My life partner and co-owner of this very media company (Richard Rowell) was in the middle of the battle of his life (literally) at this time last year. You see, he was fighting cancer - a massive tumor in the form of mediastinal seminoma. We never knew if he'd get through it. It was both uplifting and devastating to watch him fight for his life. I was so afraid I would lose him.
But he did it. As of his last scan, he is still cancer free. And now, we have a miracle of a baby on the way right now. You see, with the form of cancer he had, coupled with the chemotherapy he received, there was minimal chance of us ever being able to conceive.
We did just that and so far, our unborn child is happy and healthy and thriving. We just found out she's a girl and we've named her Nova Skye. Rollercoaster. Down, now up. This is his first and my fifth. We didn't ask for any of what we've been handed and he certainly didn't deserve that fight. But that's what life has handed us and I believe there is a reason.

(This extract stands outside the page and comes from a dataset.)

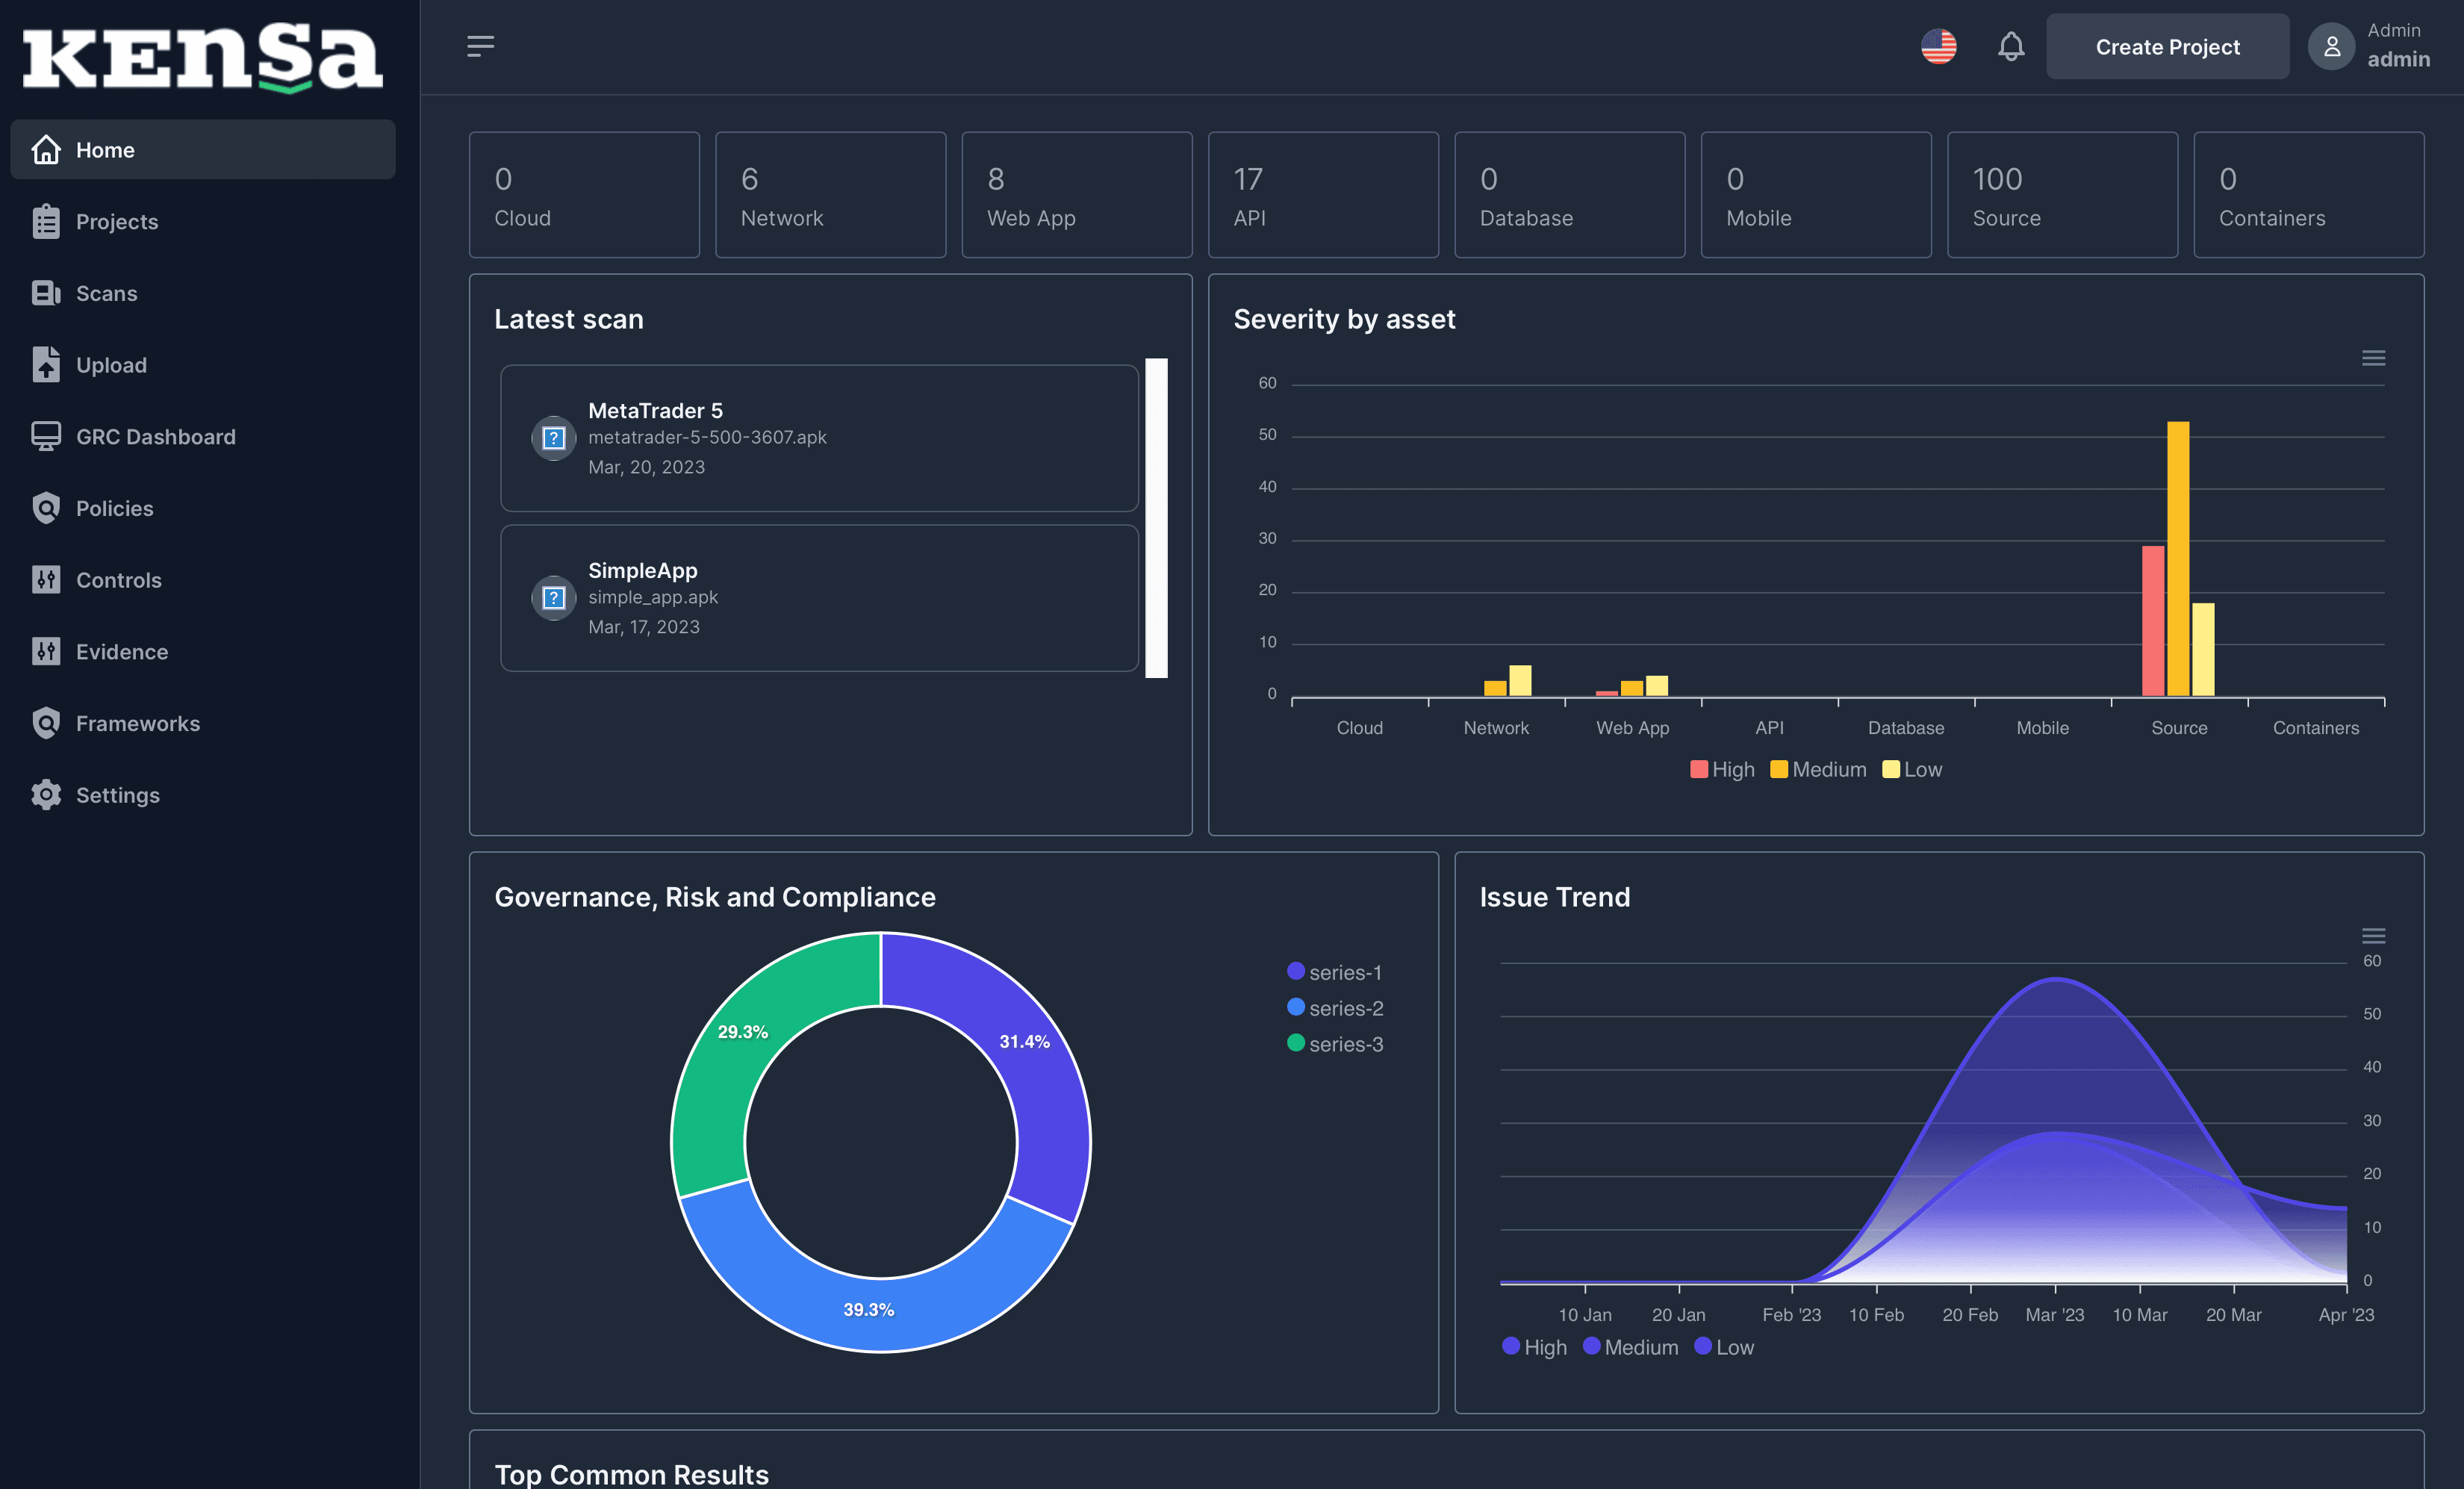
Task: Click the Latest scan scrollbar
Action: (x=1156, y=517)
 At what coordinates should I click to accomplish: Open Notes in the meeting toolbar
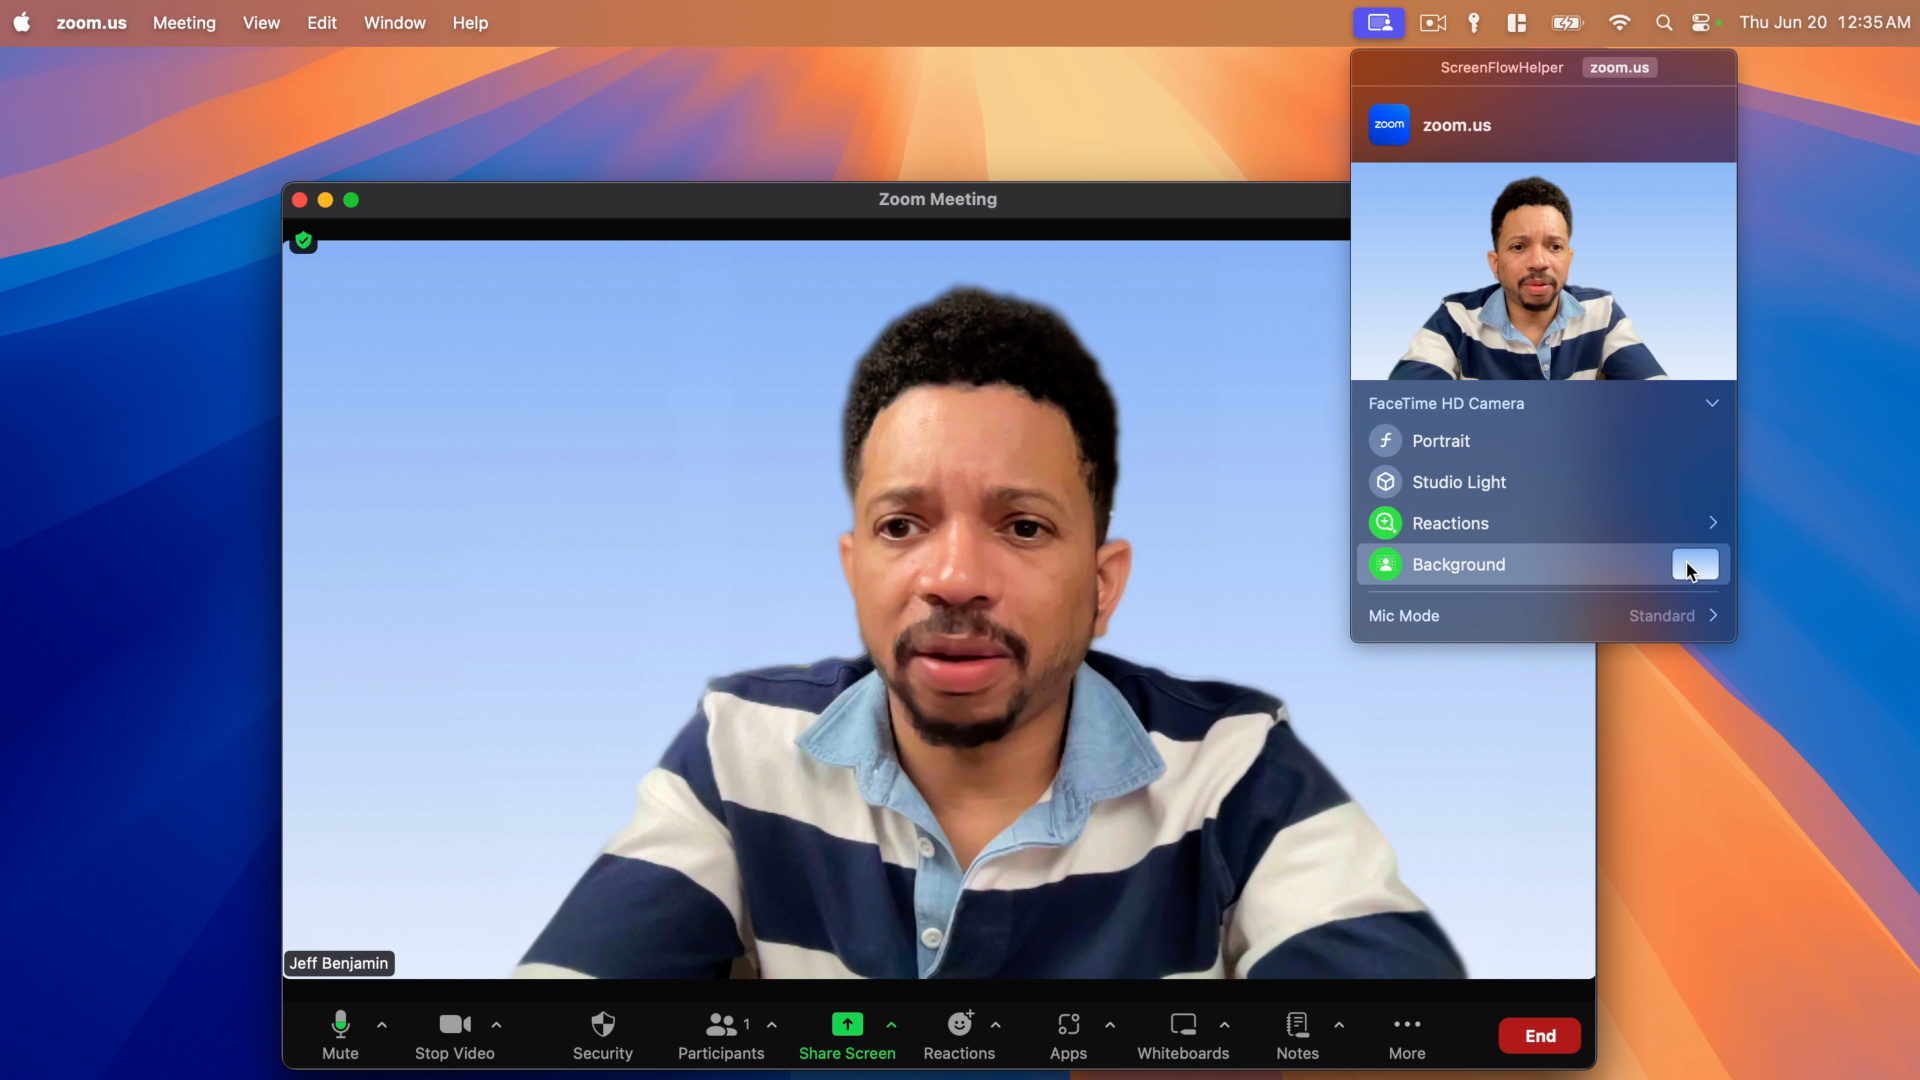[x=1296, y=1035]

Perhaps the reason is our unborn child. Perhaps it's something bigger - something us as a family (or that child alone) is meant to do. Who knows? But what I do know is that life is a huge rollercoaster and we have to take it as it comes because there is always a reason for everything in the circle of life.
Aside from Rich's health scare, we've had other bumps, some big and some small. But we've held each other together through the winds and downhill dives. We keep each other climbing and our love has never been an issue, not once.
Very recently, I've had to take more time off from my non-content job than we can afford, due to me having severe pain (the baby is fine and I'm under care of good doctors). But, sometimes we have to listen to our bodies, instead of our wallets. My OB doctor agreed.
We're working together to find more work content-wise in order to make it up and I'm crazy enough to have faith it will will work. It will because it has to and because I'm a stubborn ass and refuse to give up. And obviously, so is Rich. After all, he did kick cancer’s sorry butt.
There's a reason Rich and I met. There's a reason we have this baby, despite all that's going on.
Some people are judging, saying we aren't in the best position for this right now. I honestly don't care what they think. It's irrelevant because it only matters what we think and what we do to get back on top of that hill.
Others are being extremely supportive and I've cried happy tears over some of the things people have done, such as helping with our Amazon baby registry. We created it for ourselves and never expected so much help. But at least a dozen people have purchased one or two things each and a few people are sending used items. Of course we'll have to do the bulk of it ourselves - and rightly so. But it feels good to know there are people who care. Everything helps, especially right now.
As with anything in life, there will be ups and downs and it will be one hell of a ride. But we are up for the challenge. And we deserve that light at the end of this bumpy dark tunnel. And I will make darn well sure we get it, no matter what. Our family of 6 ½ deserves it.